### Fragmento del texto
• • • • • • •
Julen Arzuaga | Giza Eskubideen Behatokia
Monopolios
Con la decisión de ETA de dar por concluida su actividad armada habría finalizado la «guerra caliente contra ETA» e iniciado la guerra fría, según Arzuaga. Así mismo, esa decisión devuelve al Estado el monopolio de la violencia. Ahora bien, hay un factor que junto al monopolio define ese concepto de Max Weber: la legitimidad del uso de esa violencia, algo que «no se elige», sino que «se construye», y la del Estado español, que antes encontraba un pretexto en la lucha armada de ETA, observa el autor, ahora aparece mínima.
Proactividad es un concepto que aúna dos aspectos: la toma de iniciativa y, además, la asunción de la responsabilidad de hacer lo posible para que lo decidido suceda. En ese sentido, la conferencia de Aiete se convierte en ariete. Ariete proactivo. Así, con cada uno de sus cinco golpes provoca hechos y desencadena actitudes para que lo decidido suceda. El primero, la decisión de ETA. Buen comienzo.
Con esa declaración termina lo que desde época franquista se denominó «la guerra caliente contra ETA». Con la salida del cuadrilátero de uno de los púgiles, ésta no se puede sostener por más tiempo: se inicia la guerra fría.
• • • • • • •
### Datos proporcionados
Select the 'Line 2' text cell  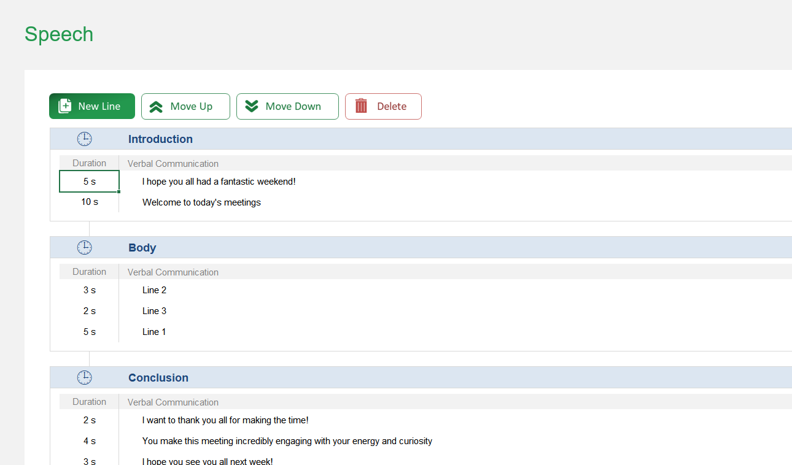click(x=154, y=290)
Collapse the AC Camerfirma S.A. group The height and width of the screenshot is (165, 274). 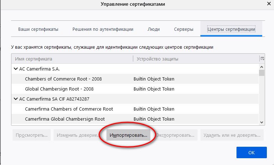click(x=16, y=69)
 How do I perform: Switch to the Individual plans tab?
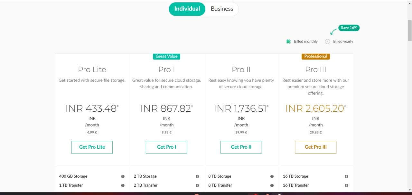187,9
• • • • • • •
### Instrucciones de la tarea
Reproduce sin cambios el pasaje del texto «Monopolios» que empieza con las palabras "Julen Arzuaga |" y termina con "ahora aparece mínima.". El material no tiene ningún papel en esto.

### Solución del ejercicio
Julen Arzuaga | Giza Eskubideen Behatokia
Monopolios
Con la decisión de ETA de dar por concluida su actividad armada habría finalizado la «guerra caliente contra ETA» e iniciado la guerra fría, según Arzuaga. Así mismo, esa decisión devuelve al Estado el monopolio de la violencia. Ahora bien, hay un factor que junto al monopolio define ese concepto de Max Weber: la legitimidad del uso de esa violencia, algo que «no se elige», sino que «se construye», y la del Estado español, que antes encontraba un pretexto en la lucha armada de ETA, observa el autor, ahora aparece mínima.